The kid was moons away. Moon then went to an NBA training camp, played on three NBA summer-league teams and played on 13 teams (most of which cut him) in the USBL, NBDL, CBA, ABA, WBA and a Mexican league.
He also showcased his incredible vertical leap for the Harlem Globetrotters.
But after his coach with the CBA's Albany Patroons, Micheal Ray Richardson, convinced Moon that defense would get him to the NBA, he broke the mold of how to break into the NBA.
At age 27, Moon is a Raptors
starter because he stood out at a June free-agent workout that Colangelo held in Toronto.
Over five days, Moon emerged from 30 invitees, even though Colangelo was looking for a backup point guard.
A June industry report had Moon ranked as the 14th-best small forward in all of the minor leagues. But the report also said Moon was "misunderstood" and that there was "something about him you should follow."

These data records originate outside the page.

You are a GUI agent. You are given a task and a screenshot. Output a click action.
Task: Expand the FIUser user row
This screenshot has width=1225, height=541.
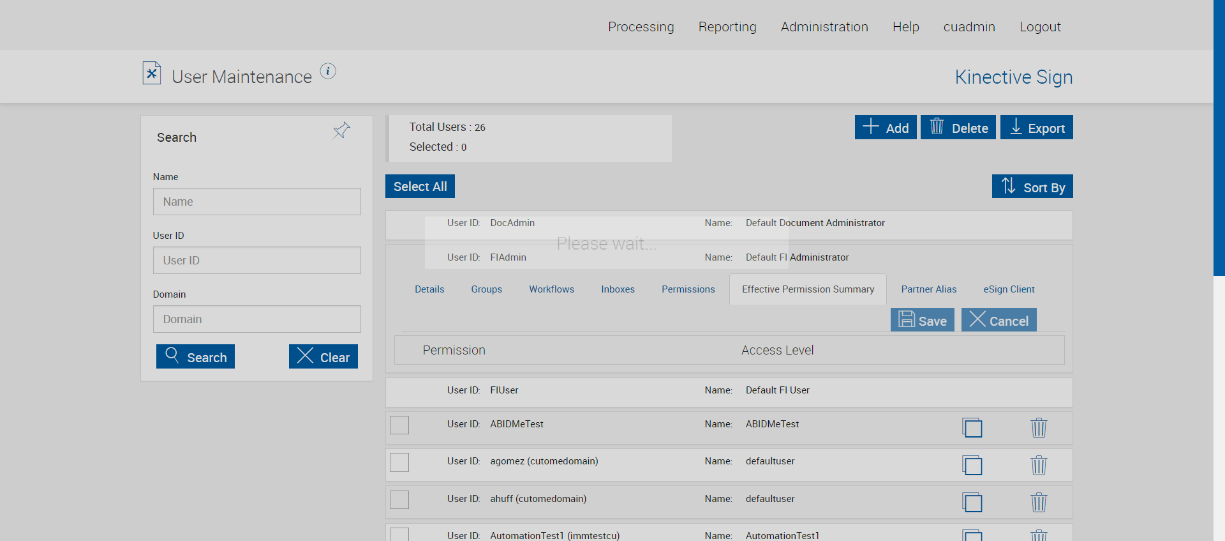728,391
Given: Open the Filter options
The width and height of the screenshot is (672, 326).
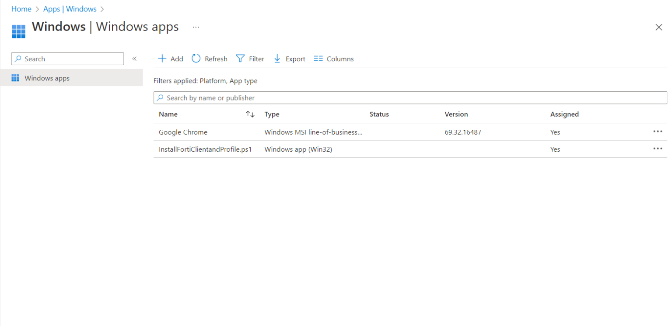Looking at the screenshot, I should [x=249, y=58].
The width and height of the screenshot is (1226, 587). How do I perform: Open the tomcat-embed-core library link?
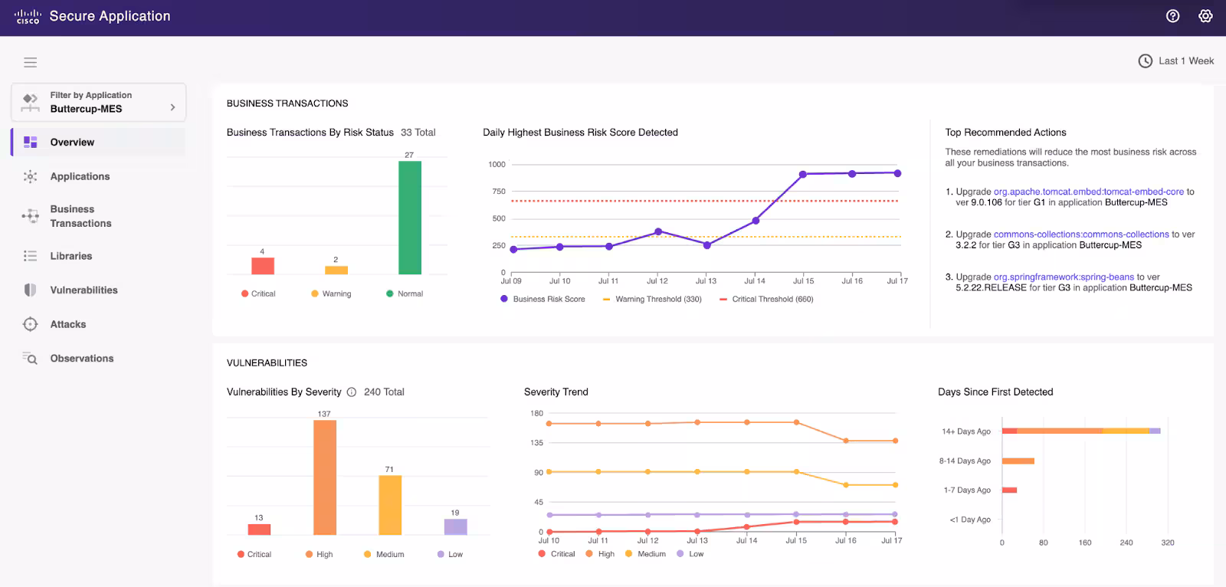coord(1088,192)
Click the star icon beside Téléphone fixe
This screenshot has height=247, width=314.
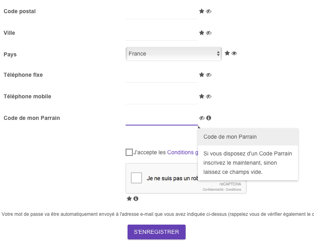click(202, 75)
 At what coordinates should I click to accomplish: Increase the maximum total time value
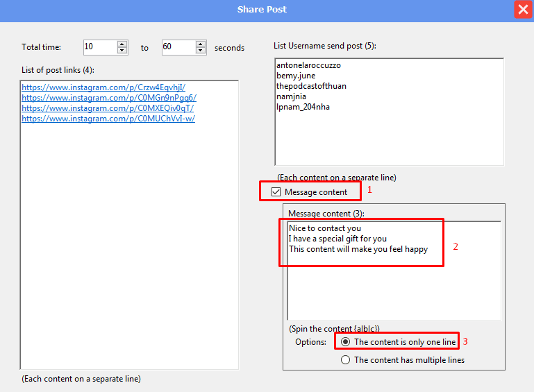click(201, 44)
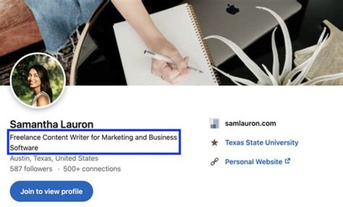This screenshot has height=207, width=343.
Task: Click the white pen held in the banner
Action: pyautogui.click(x=173, y=62)
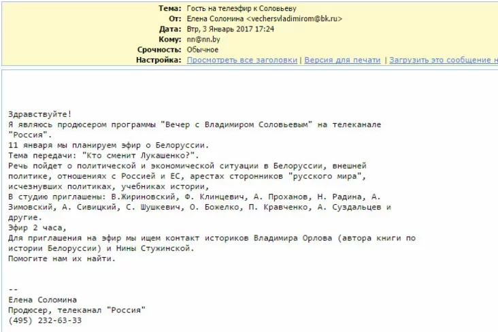Click the "От:" header label
498x332 pixels.
pos(175,18)
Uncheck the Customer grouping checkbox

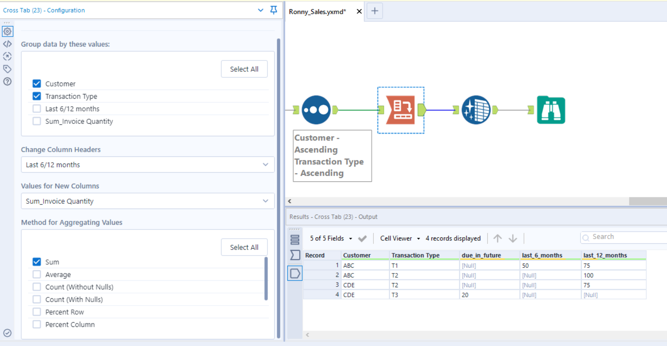(x=37, y=83)
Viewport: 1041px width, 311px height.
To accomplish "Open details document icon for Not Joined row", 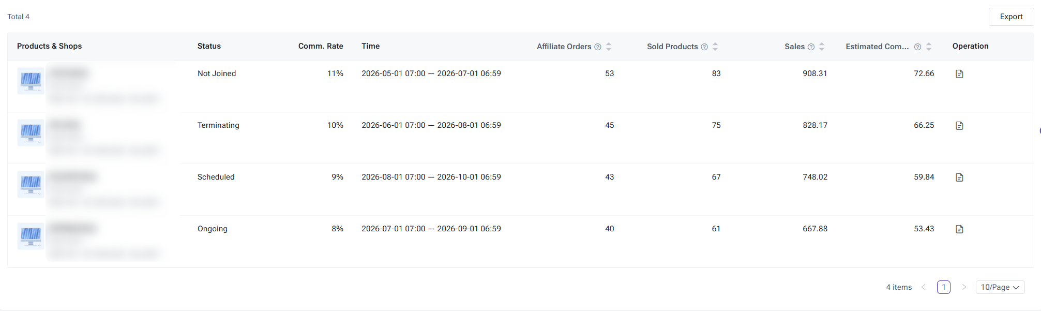I will coord(959,74).
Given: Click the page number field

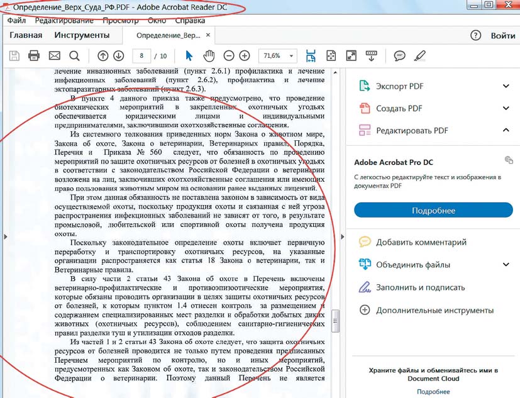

"Jamario was so head and shoulders above everybody," Colangelo said. "We sent him to (ex-NBA coach John) Lucas in the summer for workouts with other NBA players. Lucas said he literally would not back down against anybody. (Sonics forward) Chris Wilcox would dunk on him, and he'd dunk on Wilcox. Lucas told me, 'He may be lost. But don't give up on him. You won't be sorry.' "
And Colangelo is not. Moon filled a dire Raptors
need for athleticism and defense. He connected with coach Sam Mitchell, a fellow small-town Southerner who went from the CBA to NBA at 26.
You could see the leaping ability against the Suns on Wednesday night, when the 6-foot-8 forward went high to block a Shawn Marion shot.
Sometimes Moon looks like he could touch the moon, and he must feel like it, too.